--- Problem details ---
Repeat exactly, and only, the lines of the entries below from the one with "Click the number" through the one with "Task: Click the Bitcoin name text", both ends included.
::: Exercise material :::
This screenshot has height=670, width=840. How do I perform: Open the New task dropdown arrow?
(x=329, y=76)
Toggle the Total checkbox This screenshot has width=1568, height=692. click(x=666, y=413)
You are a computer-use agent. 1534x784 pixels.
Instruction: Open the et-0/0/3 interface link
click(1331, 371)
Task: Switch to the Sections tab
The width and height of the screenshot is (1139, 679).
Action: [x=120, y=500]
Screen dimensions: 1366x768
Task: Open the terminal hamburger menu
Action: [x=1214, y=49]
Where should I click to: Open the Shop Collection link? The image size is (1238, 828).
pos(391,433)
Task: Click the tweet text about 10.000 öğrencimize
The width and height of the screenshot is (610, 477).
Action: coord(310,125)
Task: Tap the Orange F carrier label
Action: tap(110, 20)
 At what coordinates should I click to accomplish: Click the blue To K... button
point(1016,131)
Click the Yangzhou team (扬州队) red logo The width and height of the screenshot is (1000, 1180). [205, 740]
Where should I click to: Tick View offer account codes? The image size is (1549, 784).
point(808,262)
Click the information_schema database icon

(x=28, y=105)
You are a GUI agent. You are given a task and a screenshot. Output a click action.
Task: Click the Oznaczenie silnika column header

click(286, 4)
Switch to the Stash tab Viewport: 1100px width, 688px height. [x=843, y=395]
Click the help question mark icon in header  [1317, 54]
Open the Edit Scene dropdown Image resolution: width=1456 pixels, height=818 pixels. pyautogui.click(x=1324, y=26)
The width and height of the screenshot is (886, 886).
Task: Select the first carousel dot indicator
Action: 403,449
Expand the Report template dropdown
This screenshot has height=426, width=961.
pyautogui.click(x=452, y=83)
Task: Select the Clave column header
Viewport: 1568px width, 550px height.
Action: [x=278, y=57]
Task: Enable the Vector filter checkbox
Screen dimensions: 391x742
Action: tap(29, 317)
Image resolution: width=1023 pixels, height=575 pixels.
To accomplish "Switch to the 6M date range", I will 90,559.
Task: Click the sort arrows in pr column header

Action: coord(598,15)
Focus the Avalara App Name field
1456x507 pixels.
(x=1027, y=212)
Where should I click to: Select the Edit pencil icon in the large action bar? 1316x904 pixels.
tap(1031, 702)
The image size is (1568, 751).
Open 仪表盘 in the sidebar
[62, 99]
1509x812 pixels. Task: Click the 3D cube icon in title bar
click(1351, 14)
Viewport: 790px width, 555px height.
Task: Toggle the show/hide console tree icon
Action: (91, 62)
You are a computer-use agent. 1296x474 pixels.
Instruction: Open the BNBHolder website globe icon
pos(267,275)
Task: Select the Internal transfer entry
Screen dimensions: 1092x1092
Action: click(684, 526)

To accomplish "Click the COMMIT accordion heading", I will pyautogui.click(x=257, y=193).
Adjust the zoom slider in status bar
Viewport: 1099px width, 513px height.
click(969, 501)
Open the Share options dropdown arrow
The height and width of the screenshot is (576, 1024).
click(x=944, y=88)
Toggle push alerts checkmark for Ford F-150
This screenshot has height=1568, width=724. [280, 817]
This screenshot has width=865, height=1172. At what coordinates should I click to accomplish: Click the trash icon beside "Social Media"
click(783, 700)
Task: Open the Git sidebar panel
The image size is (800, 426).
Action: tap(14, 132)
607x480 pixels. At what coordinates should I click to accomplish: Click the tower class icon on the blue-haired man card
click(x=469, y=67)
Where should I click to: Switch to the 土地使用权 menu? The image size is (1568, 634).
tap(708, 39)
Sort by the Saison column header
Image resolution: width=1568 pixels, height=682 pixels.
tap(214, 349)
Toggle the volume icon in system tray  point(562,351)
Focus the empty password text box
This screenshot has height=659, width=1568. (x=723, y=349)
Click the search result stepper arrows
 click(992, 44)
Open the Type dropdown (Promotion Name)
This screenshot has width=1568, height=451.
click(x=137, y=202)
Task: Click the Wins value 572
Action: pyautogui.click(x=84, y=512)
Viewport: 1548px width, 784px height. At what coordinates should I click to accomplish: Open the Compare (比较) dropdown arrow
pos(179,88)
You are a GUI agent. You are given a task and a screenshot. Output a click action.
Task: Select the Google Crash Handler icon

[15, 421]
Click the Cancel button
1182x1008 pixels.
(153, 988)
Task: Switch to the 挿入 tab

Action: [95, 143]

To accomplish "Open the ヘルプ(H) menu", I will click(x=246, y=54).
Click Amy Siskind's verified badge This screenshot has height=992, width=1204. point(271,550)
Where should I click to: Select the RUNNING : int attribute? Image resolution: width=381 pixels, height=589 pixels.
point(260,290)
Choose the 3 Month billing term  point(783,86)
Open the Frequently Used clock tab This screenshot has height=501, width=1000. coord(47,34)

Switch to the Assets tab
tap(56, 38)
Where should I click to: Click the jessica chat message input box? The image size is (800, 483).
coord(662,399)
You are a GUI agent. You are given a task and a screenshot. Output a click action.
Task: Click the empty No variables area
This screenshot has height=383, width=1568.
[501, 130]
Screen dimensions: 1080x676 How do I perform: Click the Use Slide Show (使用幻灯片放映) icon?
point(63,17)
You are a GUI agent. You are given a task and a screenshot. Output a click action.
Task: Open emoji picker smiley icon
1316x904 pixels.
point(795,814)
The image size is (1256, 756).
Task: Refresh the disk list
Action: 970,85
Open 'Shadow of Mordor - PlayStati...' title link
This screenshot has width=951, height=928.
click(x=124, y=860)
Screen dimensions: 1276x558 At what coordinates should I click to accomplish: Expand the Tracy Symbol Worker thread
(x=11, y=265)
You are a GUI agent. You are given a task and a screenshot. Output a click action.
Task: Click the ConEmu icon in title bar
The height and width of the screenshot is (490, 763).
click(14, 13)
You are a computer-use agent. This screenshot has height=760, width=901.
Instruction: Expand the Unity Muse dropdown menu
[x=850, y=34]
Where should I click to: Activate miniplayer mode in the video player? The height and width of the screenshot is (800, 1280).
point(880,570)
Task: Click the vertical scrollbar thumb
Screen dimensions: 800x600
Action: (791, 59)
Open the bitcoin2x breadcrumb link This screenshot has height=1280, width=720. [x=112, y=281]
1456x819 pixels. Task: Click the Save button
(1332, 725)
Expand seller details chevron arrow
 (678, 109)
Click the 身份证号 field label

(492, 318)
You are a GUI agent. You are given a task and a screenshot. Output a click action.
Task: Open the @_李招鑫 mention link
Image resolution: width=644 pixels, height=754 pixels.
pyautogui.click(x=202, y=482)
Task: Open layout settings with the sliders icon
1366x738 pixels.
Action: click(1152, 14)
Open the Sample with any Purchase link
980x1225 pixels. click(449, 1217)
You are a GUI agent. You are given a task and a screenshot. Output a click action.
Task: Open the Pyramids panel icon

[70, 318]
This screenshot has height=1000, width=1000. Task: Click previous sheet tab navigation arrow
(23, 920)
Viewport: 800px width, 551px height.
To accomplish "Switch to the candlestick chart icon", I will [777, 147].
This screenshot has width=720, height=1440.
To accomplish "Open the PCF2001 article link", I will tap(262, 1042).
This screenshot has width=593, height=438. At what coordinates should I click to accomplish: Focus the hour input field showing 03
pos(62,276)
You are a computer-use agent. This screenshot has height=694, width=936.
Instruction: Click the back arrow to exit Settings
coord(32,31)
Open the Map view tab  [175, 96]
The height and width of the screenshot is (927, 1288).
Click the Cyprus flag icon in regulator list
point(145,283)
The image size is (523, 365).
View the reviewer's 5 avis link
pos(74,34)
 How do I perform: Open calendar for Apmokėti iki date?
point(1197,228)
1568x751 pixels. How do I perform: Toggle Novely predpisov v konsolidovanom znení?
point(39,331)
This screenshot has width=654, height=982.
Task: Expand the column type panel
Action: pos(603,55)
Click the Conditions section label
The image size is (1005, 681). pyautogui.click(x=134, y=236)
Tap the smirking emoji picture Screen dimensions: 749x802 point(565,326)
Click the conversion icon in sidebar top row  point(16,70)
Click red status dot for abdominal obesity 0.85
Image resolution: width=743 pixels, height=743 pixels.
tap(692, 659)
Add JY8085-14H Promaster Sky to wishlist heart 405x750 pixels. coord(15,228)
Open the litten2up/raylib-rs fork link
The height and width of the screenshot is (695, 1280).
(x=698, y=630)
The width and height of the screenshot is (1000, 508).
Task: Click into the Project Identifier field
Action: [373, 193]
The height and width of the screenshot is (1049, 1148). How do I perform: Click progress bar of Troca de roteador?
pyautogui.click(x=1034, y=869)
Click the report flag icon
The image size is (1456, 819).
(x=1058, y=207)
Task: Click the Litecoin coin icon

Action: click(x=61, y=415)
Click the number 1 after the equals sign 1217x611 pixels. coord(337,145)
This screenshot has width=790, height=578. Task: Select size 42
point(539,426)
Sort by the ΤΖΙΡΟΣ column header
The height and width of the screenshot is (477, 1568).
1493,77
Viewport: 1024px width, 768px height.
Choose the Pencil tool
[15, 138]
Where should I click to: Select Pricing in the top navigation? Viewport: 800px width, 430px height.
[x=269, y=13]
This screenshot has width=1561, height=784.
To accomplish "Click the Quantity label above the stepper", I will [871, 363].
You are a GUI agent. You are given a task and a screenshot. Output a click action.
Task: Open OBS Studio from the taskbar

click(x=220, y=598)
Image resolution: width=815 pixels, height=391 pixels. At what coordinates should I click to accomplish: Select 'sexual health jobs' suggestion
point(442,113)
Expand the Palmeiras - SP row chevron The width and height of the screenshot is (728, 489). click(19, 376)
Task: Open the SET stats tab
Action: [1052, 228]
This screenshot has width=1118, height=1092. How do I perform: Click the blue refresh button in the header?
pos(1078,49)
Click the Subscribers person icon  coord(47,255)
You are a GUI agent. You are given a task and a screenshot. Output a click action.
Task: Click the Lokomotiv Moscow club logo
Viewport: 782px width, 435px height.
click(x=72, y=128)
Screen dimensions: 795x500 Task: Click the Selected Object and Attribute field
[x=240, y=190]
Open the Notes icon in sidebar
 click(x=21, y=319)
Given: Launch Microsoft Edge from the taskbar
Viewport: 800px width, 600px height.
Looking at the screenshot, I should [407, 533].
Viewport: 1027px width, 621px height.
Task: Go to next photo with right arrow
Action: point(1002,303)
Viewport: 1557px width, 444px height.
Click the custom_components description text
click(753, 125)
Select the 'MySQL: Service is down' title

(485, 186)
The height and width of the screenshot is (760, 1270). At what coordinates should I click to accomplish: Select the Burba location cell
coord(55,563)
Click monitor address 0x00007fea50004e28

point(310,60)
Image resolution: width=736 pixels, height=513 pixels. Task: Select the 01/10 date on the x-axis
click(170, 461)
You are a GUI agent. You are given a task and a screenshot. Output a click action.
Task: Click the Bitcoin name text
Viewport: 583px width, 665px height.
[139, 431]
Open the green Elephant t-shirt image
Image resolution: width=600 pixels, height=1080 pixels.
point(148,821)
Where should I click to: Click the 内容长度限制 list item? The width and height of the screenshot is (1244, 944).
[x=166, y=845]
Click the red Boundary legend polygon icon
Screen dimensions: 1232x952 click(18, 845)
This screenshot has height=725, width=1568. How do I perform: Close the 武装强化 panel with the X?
:::
--- Response for this exercise ---
Click the number 1 after the equals sign 1217x611 pixels. coord(337,145)
This screenshot has width=790, height=578. Task: Select size 42
point(539,426)
Sort by the ΤΖΙΡΟΣ column header
The height and width of the screenshot is (477, 1568).
1493,77
Viewport: 1024px width, 768px height.
Choose the Pencil tool
[15, 138]
Where should I click to: Select Pricing in the top navigation? Viewport: 800px width, 430px height.
[x=269, y=13]
This screenshot has width=1561, height=784.
To accomplish "Click the Quantity label above the stepper", I will [871, 363].
You are a GUI agent. You are given a task and a screenshot. Output a click action.
Task: Open OBS Studio from the taskbar

click(x=220, y=598)
Image resolution: width=815 pixels, height=391 pixels. At what coordinates should I click to accomplish: Select 'sexual health jobs' suggestion
point(442,113)
Expand the Palmeiras - SP row chevron The width and height of the screenshot is (728, 489). click(19, 376)
Task: Open the SET stats tab
Action: [1052, 228]
This screenshot has width=1118, height=1092. How do I perform: Click the blue refresh button in the header?
pos(1078,49)
Click the Subscribers person icon  coord(47,255)
You are a GUI agent. You are given a task and a screenshot. Output a click action.
Task: Click the Lokomotiv Moscow club logo
Viewport: 782px width, 435px height.
click(x=72, y=128)
Screen dimensions: 795x500 Task: Click the Selected Object and Attribute field
[x=240, y=190]
Open the Notes icon in sidebar
 click(x=21, y=319)
Given: Launch Microsoft Edge from the taskbar
Viewport: 800px width, 600px height.
Looking at the screenshot, I should [407, 533].
Viewport: 1027px width, 621px height.
Task: Go to next photo with right arrow
Action: point(1002,303)
Viewport: 1557px width, 444px height.
Click the custom_components description text
click(753, 125)
Select the 'MySQL: Service is down' title

(485, 186)
The height and width of the screenshot is (760, 1270). At what coordinates should I click to accomplish: Select the Burba location cell
coord(55,563)
Click monitor address 0x00007fea50004e28

point(310,60)
Image resolution: width=736 pixels, height=513 pixels. Task: Select the 01/10 date on the x-axis
click(170, 461)
You are a GUI agent. You are given a task and a screenshot. Output a click action.
Task: Click the Bitcoin name text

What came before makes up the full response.